▸ **本文**:
'''

ここ中国でも、日本同様に晩婚化は社会問題化しており、適齢期を過ぎても結婚できない男女を表す「剰男・剰女(シャンナン・シャンニュウ=売れ残りの男性・女性)」などという単語も数年前から定着しているくらいである。

もともと学歴、収入、マンション保有など、他国に比べて条件が厳しくて有名な中国の結婚事情だが、出会いの場がないわけではなく、婚活パーティや婚活サイトなども活況を呈している。しかし、そんな出会いはと一線を画す空間が上海には存在する。市内ど真ん中人民公園で、毎週末に開催される通称「お見合い広場」である。

約10年前に自然発生的にスタートしたこの催しは、その名前から想像されるような適齢期の男女が公園で楽しく出会うイベントではない。結婚できない息子・娘を心配した「親」が「自分の子供の条件」と「相手に求める条件」を持ち寄る場所なのである。本人は登場しない親同士のお見合い大会。そこには街コン的なゆるい雰囲気は微塵もなく、平均年齢約60歳の親たちの、ただただ切実な思いが坩堝と化した真剣きわまりない空間だ。

▲不動産広告のようだが全てお見合い条件である。

▲傘に我が子の条件を貼り付け、ひたすら相手を待つ人も。

実際に「お見合い広場」ゾーンに入ると、まずその「数」に圧倒される。最初に人からこの催しの話を聞いたときは、せいぜい町内会の寄り合い程度の和気あいあいとしたものを想像していたのだが、全くそんなレベルではない。ざっと少なく見積もっても数万人の条件が青空のもと貼り出されている。もともと人が多い中国とはいえ、尋常ではない数だ。

'''

▸ **作業指示**:
a – 本文が中国の結婚事情について、他国に比べて厳しいとする条件をすべて挙げてください。
b – 次の記述(i)～(iii)が本文の内容と一致するかどうかを、それぞれ「はい」または「いいえ」で答え、判断の根拠となる本文の語句をそのまま引用してください。
(i) 「お見合い広場」は約10年前に自然発生的に始まった。
(ii) 「お見合い広場」では、結婚を望む本人同士が直接顔を合わせる。
(iii) 「お見合い広場」に集まる親たちの平均年齢は約50歳である。
c – 本文のうち、「約10年前に自然発生的にスタ」から「とはいえ、尋常ではない数だ。」までの部分を正確に書き写してください。
後に続くデータの各行は、本文とは関係がありません。

▸ **データ内容**:
'''

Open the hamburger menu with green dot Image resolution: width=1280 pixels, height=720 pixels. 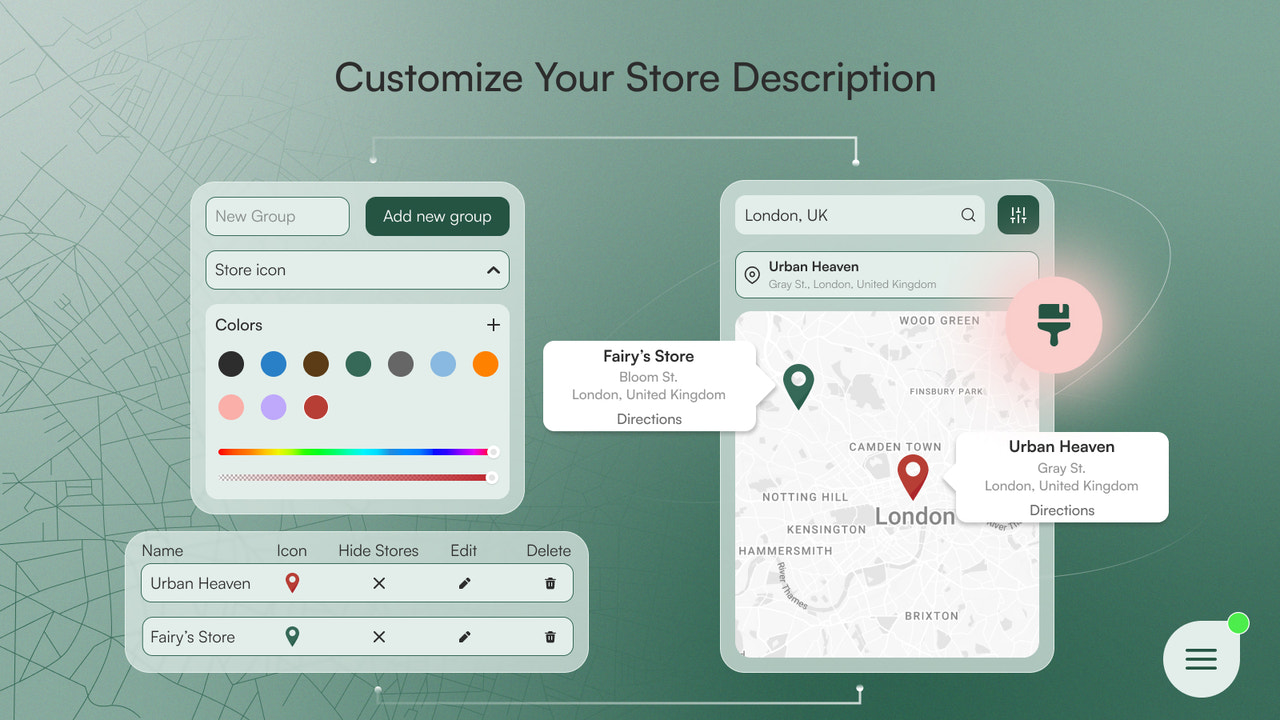[1201, 658]
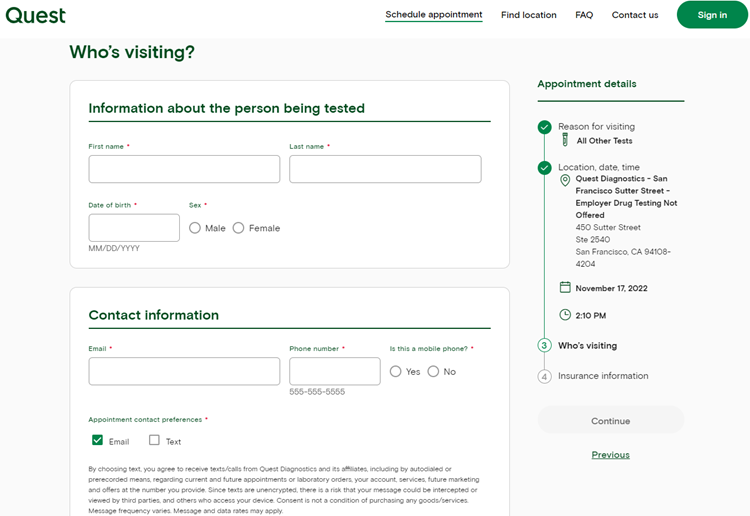750x516 pixels.
Task: Click the test tube icon beside All Other Tests
Action: coord(565,140)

'''

▸ **解答**:
a – 学歴、収入、マンション保有

b –
(i) はい。「約10年前に自然発生的にスタートしたこの催し」
(ii) いいえ。「本人は登場しない親同士のお見合い大会」
(iii) いいえ。「平均年齢約60歳の親たち」

c –
約10年前に自然発生的にスタートしたこの催しは、その名前から想像されるような適齢期の男女が公園で楽しく出会うイベントではない。結婚できない息子・娘を心配した「親」が「自分の子供の条件」と「相手に求める条件」を持ち寄る場所なのである。本人は登場しない親同士のお見合い大会。そこには街コン的なゆるい雰囲気は微塵もなく、平均年齢約60歳の親たちの、ただただ切実な思いが坩堝と化した真剣きわまりない空間だ。

▲不動産広告のようだが全てお見合い条件である。

▲傘に我が子の条件を貼り付け、ひたすら相手を待つ人も。

実際に「お見合い広場」ゾーンに入ると、まずその「数」に圧倒される。最初に人からこの催しの話を聞いたときは、せいぜい町内会の寄り合い程度の和気あいあいとしたものを想像していたのだが、全くそんなレベルではない。ざっと少なく見積もっても数万人の条件が青空のもと貼り出されている。もともと人が多い中国とはいえ、尋常ではない数だ。